■ Task objective
Please copy exactly every line from the one that contains "Task: Open the graph chart toolbar icon" to the end of the data below, with both ends included and no other lines.

▽

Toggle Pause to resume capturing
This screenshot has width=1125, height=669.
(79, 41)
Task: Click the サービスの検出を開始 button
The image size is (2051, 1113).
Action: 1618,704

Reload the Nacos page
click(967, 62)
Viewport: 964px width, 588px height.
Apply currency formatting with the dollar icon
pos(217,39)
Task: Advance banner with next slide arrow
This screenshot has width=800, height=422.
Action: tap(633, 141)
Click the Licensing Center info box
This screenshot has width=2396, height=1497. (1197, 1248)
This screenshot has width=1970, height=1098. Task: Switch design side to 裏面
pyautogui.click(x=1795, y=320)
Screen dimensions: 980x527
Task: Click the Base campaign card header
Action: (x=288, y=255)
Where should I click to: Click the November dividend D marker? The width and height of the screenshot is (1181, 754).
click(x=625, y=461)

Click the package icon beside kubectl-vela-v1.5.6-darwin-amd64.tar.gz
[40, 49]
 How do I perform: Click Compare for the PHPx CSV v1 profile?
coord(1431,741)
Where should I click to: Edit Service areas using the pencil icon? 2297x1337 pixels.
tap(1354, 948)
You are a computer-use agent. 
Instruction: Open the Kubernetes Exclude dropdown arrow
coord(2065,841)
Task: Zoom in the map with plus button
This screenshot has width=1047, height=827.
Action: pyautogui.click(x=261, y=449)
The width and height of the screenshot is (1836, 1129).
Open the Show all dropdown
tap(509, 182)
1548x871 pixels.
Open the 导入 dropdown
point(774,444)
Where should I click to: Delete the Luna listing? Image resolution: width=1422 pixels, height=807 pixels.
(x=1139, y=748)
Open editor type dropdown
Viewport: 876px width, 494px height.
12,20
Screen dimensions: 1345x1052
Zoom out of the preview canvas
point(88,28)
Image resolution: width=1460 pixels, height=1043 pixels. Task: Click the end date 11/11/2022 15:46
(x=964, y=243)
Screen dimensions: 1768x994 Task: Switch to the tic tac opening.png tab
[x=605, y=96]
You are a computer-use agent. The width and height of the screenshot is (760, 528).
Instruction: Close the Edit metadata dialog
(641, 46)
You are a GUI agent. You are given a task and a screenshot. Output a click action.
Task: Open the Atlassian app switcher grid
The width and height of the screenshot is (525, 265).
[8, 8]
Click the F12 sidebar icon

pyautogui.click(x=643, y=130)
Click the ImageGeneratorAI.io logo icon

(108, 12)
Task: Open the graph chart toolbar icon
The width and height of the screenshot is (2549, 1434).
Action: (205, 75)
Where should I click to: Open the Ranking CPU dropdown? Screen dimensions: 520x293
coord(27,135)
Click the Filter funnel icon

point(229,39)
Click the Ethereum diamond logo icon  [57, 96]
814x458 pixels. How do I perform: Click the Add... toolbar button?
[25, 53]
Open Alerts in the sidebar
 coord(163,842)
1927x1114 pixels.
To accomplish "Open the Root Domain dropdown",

△

■ Your response
Task: Open the graph chart toolbar icon
The width and height of the screenshot is (2549, 1434).
Action: (205, 75)
Where should I click to: Open the Ranking CPU dropdown? Screen dimensions: 520x293
coord(27,135)
Click the Filter funnel icon

point(229,39)
Click the Ethereum diamond logo icon  [57, 96]
814x458 pixels. How do I perform: Click the Add... toolbar button?
[25, 53]
Open Alerts in the sidebar
 coord(163,842)
1927x1114 pixels.
To accomplish "Open the Root Domain dropdown",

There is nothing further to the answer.